##### Selected excerpt
Turning then to the merits of defendant's contention, we apply the rule stated in McCormick on Evidence, § 212 at 527-528 (second Ed.1972):

"[W]hen real evidence is offered an adequate foundation for admission will require testimony first that the object offered is the object which was involved in the incident, and further that the condition of the object is substantially unchanged. If the offered item possesses characteristics which are fairly unique and readily identifiable, and if the substance of which the item is composed is relatively impervious to change, the trial court is viewed as having broad discretion to admit merely on the basis of testimony that the item is the one in question and is in a substantially unchanged condition. On the other hand, if the offered evidence is of such a nature as not to be readily identifiable, or to be susceptible to alteration by tampering or contamination, sound exercise of the trial court's discretion may require a substantially more elaborate foundation. A foundation of the latter sort will commonly entail testimonially tracing the `chain of custody' of the item with sufficient completeness to render it improbable that the original item has either been exchanged with another or been contaminated or tampered with."

See State v. Limerick, 169 N.W.2d 538, 542 (Iowa 1969), and State v. Ubben, 186 N. W.2d 625, 627-628 (Iowa 1971).

Marijuana is susceptible to tampering or substitution. State v. Grady, 201 N.W.2d 493 (Iowa 1972); Brewer v. United States, 353 F.2d 260, 261 (8 Cir. 1965). A more elaborate foundation to establish identification is therefore required than as to readily identifiable articles. State v. Limerick, supra.

*617 Determination of the sufficiency of identification is made by the trial judge. "Factors to be considered in making this determination include the nature of the article, the circumstances surrounding the [nature] and custody of it, and the likelihood of intermeddlers tampering with it." Gallego v. United States, 276 F.2d 914, 917 (9 Cir. 1960).

It is not essential for admissibility that the State negative the possibility of tampering or substitution absolutely. It is sufficient to establish that it is reasonably probable tampering or substitution did not occur. West v. United States, 359 F.2d 50, 55 (8 Cir. 1966); McCormick on Evidence, supra. Contrary speculation affects the weight of the evidence but not its admissibility. State v. Barton, 202 Iowa 530, 532-533, 210 N.W. 551, 552 (1926); State v. Grady, supra.

Cases involving identification of blood specimens are analogous. See, e. g., Patterson v. State, 224 Ga. 197, 160 S.E.2d 815 (1968); State v. Coleman, 254 La. 264, 223 So.2d 402 (1969); Bean v. Riddle, 423 S. W.2d 709 (Mo.1968); Eisentrager v. State, 79 Nev. 38, 378 P.2d 526 (1963); Perry v. City of Oklahoma City, 470 P.2d 974 (Okl.1970); State v. Myers, 164 N.E.2d 585 (Ohio App.1959); Piester v. State, 161 Tex.Cr.R. 436, 277 S.W.2d 723 (1955); State v. Auger, 124 Vt. 50, 196 A.2d 562 (1963); State v. Michael, 141 W.Va. 1, 87 S.E.2d 595 (1955); annot. 21 A.L.R.2d 1216 et seq.
##########
▶ Exercise description
In the excerpt on foundations for real evidence, what does contrary speculation about tampering or substitution affect?
##### Rows
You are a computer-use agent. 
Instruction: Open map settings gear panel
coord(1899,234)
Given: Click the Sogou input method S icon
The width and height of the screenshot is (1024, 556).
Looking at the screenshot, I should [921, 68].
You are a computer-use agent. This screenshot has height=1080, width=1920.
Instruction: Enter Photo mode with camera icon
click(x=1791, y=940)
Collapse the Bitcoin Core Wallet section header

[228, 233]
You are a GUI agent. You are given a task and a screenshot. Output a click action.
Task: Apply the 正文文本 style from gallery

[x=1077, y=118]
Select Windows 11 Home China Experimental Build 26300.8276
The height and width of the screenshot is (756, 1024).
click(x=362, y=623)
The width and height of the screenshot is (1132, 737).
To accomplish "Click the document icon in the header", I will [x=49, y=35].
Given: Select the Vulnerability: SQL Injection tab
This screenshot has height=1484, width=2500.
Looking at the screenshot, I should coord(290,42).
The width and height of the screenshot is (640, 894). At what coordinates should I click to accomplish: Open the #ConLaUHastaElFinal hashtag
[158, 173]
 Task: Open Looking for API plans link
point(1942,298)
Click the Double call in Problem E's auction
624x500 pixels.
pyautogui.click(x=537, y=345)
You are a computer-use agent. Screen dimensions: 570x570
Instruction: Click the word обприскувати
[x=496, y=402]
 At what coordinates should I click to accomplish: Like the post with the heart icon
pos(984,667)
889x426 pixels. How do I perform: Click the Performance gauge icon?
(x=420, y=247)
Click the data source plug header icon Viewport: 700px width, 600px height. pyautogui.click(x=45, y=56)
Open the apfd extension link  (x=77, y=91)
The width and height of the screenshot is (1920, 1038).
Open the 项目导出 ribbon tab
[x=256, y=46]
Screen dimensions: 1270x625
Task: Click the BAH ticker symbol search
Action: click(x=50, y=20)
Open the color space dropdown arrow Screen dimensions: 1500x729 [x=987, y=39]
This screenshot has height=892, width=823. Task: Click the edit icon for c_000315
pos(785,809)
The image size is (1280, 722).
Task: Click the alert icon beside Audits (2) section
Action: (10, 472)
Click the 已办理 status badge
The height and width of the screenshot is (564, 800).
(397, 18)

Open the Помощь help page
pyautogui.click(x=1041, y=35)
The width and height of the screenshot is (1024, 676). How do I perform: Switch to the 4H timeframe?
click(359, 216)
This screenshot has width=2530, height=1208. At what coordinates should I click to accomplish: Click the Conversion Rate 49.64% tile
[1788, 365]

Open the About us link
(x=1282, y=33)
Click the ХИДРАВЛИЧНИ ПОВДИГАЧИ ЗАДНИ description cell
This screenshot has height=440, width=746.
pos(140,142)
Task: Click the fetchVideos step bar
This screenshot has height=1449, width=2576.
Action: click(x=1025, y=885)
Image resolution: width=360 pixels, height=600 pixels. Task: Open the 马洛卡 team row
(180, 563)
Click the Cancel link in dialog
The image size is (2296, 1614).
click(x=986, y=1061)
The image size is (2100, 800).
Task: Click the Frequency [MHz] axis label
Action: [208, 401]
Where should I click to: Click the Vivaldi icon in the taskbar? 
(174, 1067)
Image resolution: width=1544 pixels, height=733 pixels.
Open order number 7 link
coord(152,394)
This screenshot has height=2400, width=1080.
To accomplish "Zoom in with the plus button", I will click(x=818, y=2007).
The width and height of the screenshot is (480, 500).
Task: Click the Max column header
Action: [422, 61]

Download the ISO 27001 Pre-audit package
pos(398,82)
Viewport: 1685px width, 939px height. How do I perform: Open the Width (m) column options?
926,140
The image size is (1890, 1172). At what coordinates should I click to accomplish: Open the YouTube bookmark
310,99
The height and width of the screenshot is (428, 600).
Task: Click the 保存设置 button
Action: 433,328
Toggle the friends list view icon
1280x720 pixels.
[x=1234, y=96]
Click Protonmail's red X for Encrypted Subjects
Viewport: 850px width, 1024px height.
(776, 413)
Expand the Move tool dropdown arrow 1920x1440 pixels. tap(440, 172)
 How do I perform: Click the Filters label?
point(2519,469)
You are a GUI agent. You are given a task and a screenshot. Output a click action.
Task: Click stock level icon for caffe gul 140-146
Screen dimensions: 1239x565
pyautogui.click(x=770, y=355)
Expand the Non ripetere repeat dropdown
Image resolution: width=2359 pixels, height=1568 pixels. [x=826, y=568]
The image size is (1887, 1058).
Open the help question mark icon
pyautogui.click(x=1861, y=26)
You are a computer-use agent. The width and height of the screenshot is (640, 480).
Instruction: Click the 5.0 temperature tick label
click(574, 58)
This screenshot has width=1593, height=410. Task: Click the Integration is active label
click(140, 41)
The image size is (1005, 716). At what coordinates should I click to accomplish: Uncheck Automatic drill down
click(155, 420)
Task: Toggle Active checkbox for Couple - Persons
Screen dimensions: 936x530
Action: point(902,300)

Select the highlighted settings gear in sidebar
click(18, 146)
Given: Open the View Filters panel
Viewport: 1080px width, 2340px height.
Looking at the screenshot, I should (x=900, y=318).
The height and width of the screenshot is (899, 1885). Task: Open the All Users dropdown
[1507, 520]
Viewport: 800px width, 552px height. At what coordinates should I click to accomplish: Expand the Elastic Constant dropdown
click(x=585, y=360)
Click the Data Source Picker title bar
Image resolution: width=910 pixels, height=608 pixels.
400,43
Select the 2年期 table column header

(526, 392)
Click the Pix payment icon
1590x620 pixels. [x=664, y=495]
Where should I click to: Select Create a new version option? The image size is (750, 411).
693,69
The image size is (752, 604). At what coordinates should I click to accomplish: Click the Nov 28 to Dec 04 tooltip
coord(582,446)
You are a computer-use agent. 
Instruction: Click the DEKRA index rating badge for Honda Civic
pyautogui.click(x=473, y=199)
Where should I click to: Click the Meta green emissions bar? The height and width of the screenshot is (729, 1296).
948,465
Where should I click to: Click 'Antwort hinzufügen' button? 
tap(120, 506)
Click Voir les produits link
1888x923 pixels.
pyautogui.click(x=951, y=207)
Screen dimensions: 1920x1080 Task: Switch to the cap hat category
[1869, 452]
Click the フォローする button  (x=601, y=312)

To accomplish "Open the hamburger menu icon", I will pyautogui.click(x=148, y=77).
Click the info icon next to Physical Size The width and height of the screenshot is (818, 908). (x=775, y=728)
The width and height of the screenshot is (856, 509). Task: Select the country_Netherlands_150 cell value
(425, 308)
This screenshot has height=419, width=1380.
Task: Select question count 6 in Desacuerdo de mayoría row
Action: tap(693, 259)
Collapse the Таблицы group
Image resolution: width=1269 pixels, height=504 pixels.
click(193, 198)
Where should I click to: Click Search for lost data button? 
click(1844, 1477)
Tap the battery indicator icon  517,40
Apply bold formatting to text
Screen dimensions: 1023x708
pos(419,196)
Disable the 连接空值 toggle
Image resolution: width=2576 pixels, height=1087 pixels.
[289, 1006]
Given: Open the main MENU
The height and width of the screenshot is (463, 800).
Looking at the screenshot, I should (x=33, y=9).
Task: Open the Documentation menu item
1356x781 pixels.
##########
▶ Solution for this task
It affects the weight of the evidence but not its admissibility.